◆ **AIM**: Please rewrite all of the lines below as a Markdown table with the columns Number and Text, giving each line a row number and omitting blank lines.

+++++

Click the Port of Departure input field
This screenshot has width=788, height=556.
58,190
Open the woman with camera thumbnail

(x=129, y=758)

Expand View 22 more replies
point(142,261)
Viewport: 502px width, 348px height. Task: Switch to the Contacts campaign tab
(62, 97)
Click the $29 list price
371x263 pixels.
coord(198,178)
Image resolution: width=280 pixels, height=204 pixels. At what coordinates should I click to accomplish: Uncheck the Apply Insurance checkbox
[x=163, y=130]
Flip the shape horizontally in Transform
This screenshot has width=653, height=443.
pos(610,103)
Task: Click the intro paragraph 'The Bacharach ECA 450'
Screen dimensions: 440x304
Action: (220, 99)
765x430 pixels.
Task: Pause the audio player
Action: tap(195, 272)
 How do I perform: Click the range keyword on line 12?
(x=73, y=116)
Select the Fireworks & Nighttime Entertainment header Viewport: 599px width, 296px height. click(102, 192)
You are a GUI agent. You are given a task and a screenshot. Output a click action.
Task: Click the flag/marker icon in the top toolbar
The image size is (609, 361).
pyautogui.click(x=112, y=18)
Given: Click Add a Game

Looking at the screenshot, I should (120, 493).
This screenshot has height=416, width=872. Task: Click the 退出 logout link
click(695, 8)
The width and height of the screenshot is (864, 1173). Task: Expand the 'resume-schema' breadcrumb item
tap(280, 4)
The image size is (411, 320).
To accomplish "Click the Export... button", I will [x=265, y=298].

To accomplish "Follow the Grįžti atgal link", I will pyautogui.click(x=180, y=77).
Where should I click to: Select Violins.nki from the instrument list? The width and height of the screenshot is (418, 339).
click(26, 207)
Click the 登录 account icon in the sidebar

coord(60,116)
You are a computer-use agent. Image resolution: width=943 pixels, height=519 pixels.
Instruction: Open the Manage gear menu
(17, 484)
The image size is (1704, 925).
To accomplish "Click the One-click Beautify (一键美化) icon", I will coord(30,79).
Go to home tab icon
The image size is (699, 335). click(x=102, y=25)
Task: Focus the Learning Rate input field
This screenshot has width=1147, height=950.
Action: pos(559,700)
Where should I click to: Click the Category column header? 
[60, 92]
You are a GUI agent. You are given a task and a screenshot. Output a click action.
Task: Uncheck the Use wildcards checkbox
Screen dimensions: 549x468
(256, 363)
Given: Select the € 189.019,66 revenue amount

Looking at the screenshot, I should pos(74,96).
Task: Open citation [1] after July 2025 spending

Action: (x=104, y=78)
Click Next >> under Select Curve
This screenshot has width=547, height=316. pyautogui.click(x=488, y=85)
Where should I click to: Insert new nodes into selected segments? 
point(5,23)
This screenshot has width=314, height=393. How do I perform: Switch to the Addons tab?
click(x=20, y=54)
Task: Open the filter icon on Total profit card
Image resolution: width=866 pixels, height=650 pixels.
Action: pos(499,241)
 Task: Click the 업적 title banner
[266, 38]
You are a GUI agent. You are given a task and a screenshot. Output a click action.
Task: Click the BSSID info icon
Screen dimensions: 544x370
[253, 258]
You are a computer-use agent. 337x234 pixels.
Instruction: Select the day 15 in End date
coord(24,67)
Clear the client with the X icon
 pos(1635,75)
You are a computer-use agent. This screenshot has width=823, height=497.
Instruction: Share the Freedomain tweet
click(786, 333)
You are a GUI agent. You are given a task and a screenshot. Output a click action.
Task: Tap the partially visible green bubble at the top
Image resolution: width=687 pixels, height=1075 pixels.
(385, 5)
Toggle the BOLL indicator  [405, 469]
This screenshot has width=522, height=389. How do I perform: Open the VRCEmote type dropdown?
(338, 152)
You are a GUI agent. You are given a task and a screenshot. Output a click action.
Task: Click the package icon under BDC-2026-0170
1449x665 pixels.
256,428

+++++

◆ **WRITTEN ANSWER**:
| Number | Text |
|---|---|
| 1 | Click the Port of Departure input field |
| 2 | This screenshot has width=788, height=556. |
| 3 | 58,190 |
| 4 | Open the woman with camera thumbnail |
| 5 | (x=129, y=758) |
| 6 | Expand View 22 more replies |
| 7 | point(142,261) |
| 8 | Viewport: 502px width, 348px height. Task: Switch to the Contacts campaign tab |
| 9 | (62, 97) |
| 10 | Click the $29 list price |
| 11 | 371x263 pixels. |
| 12 | coord(198,178) |
| 13 | Image resolution: width=280 pixels, height=204 pixels. At what coordinates should I click to accomplish: Uncheck the Apply Insurance checkbox |
| 14 | [x=163, y=130] |
| 15 | Flip the shape horizontally in Transform |
| 16 | This screenshot has width=653, height=443. |
| 17 | pos(610,103) |
| 18 | Task: Click the intro paragraph 'The Bacharach ECA 450' |
| 19 | Screen dimensions: 440x304 |
| 20 | Action: (220, 99) |
| 21 | 765x430 pixels. |
| 22 | Task: Pause the audio player |
| 23 | Action: tap(195, 272) |
| 24 |  How do I perform: Click the range keyword on line 12? |
| 25 | (x=73, y=116) |
| 26 | Select the Fireworks & Nighttime Entertainment header Viewport: 599px width, 296px height. click(102, 192) |
| 27 | You are a GUI agent. You are given a task and a screenshot. Output a click action. |
| 28 | Task: Click the flag/marker icon in the top toolbar |
| 29 | The image size is (609, 361). |
| 30 | pyautogui.click(x=112, y=18) |
| 31 | Given: Click Add a Game |
| 32 | Looking at the screenshot, I should (120, 493). |
| 33 | This screenshot has height=416, width=872. Task: Click the 退出 logout link |
| 34 | click(695, 8) |
| 35 | The width and height of the screenshot is (864, 1173). Task: Expand the 'resume-schema' breadcrumb item |
| 36 | tap(280, 4) |
| 37 | The image size is (411, 320). |
| 38 | To accomplish "Click the Export... button", I will [x=265, y=298]. |
| 39 | To accomplish "Follow the Grįžti atgal link", I will pyautogui.click(x=180, y=77). |
| 40 | Where should I click to: Select Violins.nki from the instrument list? The width and height of the screenshot is (418, 339). |
| 41 | click(26, 207) |
| 42 | Click the 登录 account icon in the sidebar |
| 43 | coord(60,116) |
| 44 | You are a computer-use agent. Image resolution: width=943 pixels, height=519 pixels. |
| 45 | Instruction: Open the Manage gear menu |
| 46 | (17, 484) |
| 47 | The image size is (1704, 925). |
| 48 | To accomplish "Click the One-click Beautify (一键美化) icon", I will coord(30,79). |
| 49 | Go to home tab icon |
| 50 | The image size is (699, 335). click(x=102, y=25) |
| 51 | Task: Focus the Learning Rate input field |
| 52 | This screenshot has width=1147, height=950. |
| 53 | Action: pos(559,700) |
| 54 | Where should I click to: Click the Category column header?  |
| 55 | [60, 92] |
| 56 | You are a GUI agent. You are given a task and a screenshot. Output a click action. |
| 57 | Task: Uncheck the Use wildcards checkbox |
| 58 | Screen dimensions: 549x468 |
| 59 | (256, 363) |
| 60 | Given: Select the € 189.019,66 revenue amount |
| 61 | Looking at the screenshot, I should pos(74,96). |
| 62 | Task: Open citation [1] after July 2025 spending |
| 63 | Action: (x=104, y=78) |
| 64 | Click Next >> under Select Curve |
| 65 | This screenshot has width=547, height=316. pyautogui.click(x=488, y=85) |
| 66 | Where should I click to: Insert new nodes into selected segments?  |
| 67 | point(5,23) |
| 68 | This screenshot has width=314, height=393. How do I perform: Switch to the Addons tab? |
| 69 | click(x=20, y=54) |
| 70 | Task: Open the filter icon on Total profit card |
| 71 | Image resolution: width=866 pixels, height=650 pixels. |
| 72 | Action: pos(499,241) |
| 73 |  Task: Click the 업적 title banner |
| 74 | [266, 38] |
| 75 | You are a GUI agent. You are given a task and a screenshot. Output a click action. |
| 76 | Task: Click the BSSID info icon |
| 77 | Screen dimensions: 544x370 |
| 78 | [253, 258] |
| 79 | You are a computer-use agent. 337x234 pixels. |
| 80 | Instruction: Select the day 15 in End date |
| 81 | coord(24,67) |
| 82 | Clear the client with the X icon |
| 83 |  pos(1635,75) |
| 84 | You are a computer-use agent. This screenshot has width=823, height=497. |
| 85 | Instruction: Share the Freedomain tweet |
| 86 | click(786, 333) |
| 87 | You are a GUI agent. You are given a task and a screenshot. Output a click action. |
| 88 | Task: Tap the partially visible green bubble at the top |
| 89 | Image resolution: width=687 pixels, height=1075 pixels. |
| 90 | (385, 5) |
| 91 | Toggle the BOLL indicator  [405, 469] |
| 92 | This screenshot has width=522, height=389. How do I perform: Open the VRCEmote type dropdown? |
| 93 | (338, 152) |
| 94 | You are a GUI agent. You are given a task and a screenshot. Output a click action. |
| 95 | Task: Click the package icon under BDC-2026-0170 |
| 96 | 1449x665 pixels. |
| 97 | 256,428 |